Dr Mary-Claire King is the American Cancer Society Professor in the Department of Medicine and the Department of Genome Sciences at the University of Washington in Seattle, Washington.
Dr King grew up in Chicago and received her BA cum laude from Carleton College, Minnesota; her PhD from the University of California at Berkeley; and her postdoctoral training at UC San Francisco.
Dr King was the first to show that breast cancer is inherited in some families, as the result of mutations in the gene that she named BRCA1. She pioneered the use of DNA sequencing for human rights investigations, developing the approach of sequencing mitochondrial DNA preserved in human remains, then applying this method to the identification of kidnapped children in Argentina and subsequently to cases of human rights violations on six continents.
Dr King has served on multiple councils and study sections of the National Institutes of Health and the National Academy of Sciences. She was consultant to the Commission on the Disappearance of Persons of the Republic of Argentina and carried out DNA identifications for the United Nations War Crimes Tribunals. She is past president of the American Society of Human Genetics and is currently a member of the Council of the National Academy of Sciences of the USA.
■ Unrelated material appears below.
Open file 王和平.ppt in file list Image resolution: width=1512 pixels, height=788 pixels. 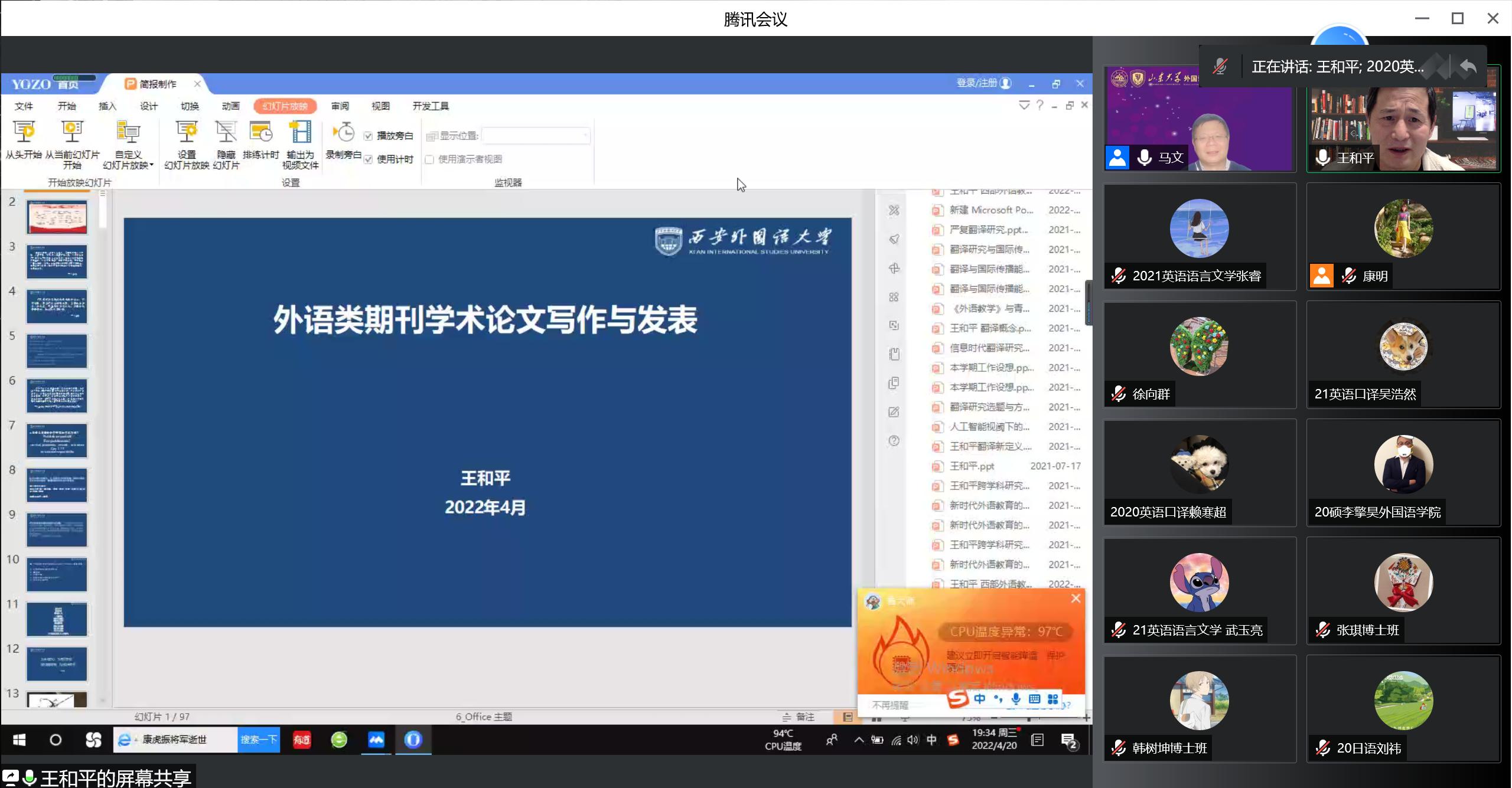pos(972,466)
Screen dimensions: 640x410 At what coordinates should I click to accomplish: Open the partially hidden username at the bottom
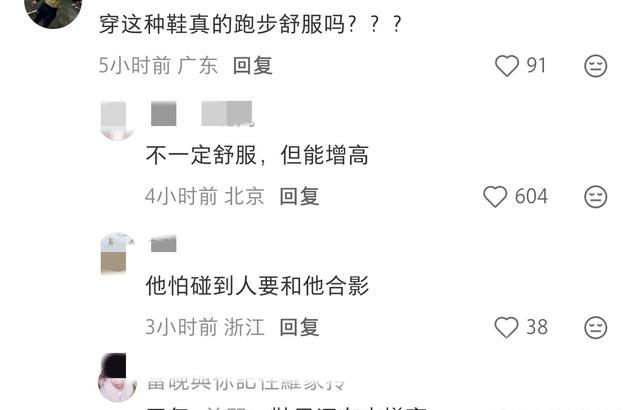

Dr King has been awarded fourteen honorary doctoral degrees and has been elected to the National Academy of Sciences, the American Academy of Arts and Sciences, the Academy of Medicine, the American Philosophical Society, and as a foreign member of the French Academy of Sciences. In 2014, she received the Lasker Special Achievement Award for Medical Research and in 2016 the United States National Medal of Science.
In recognition of her contributions to society and the world, the University has resolved to confer upon her the degree of Doctor of Science honoris causa.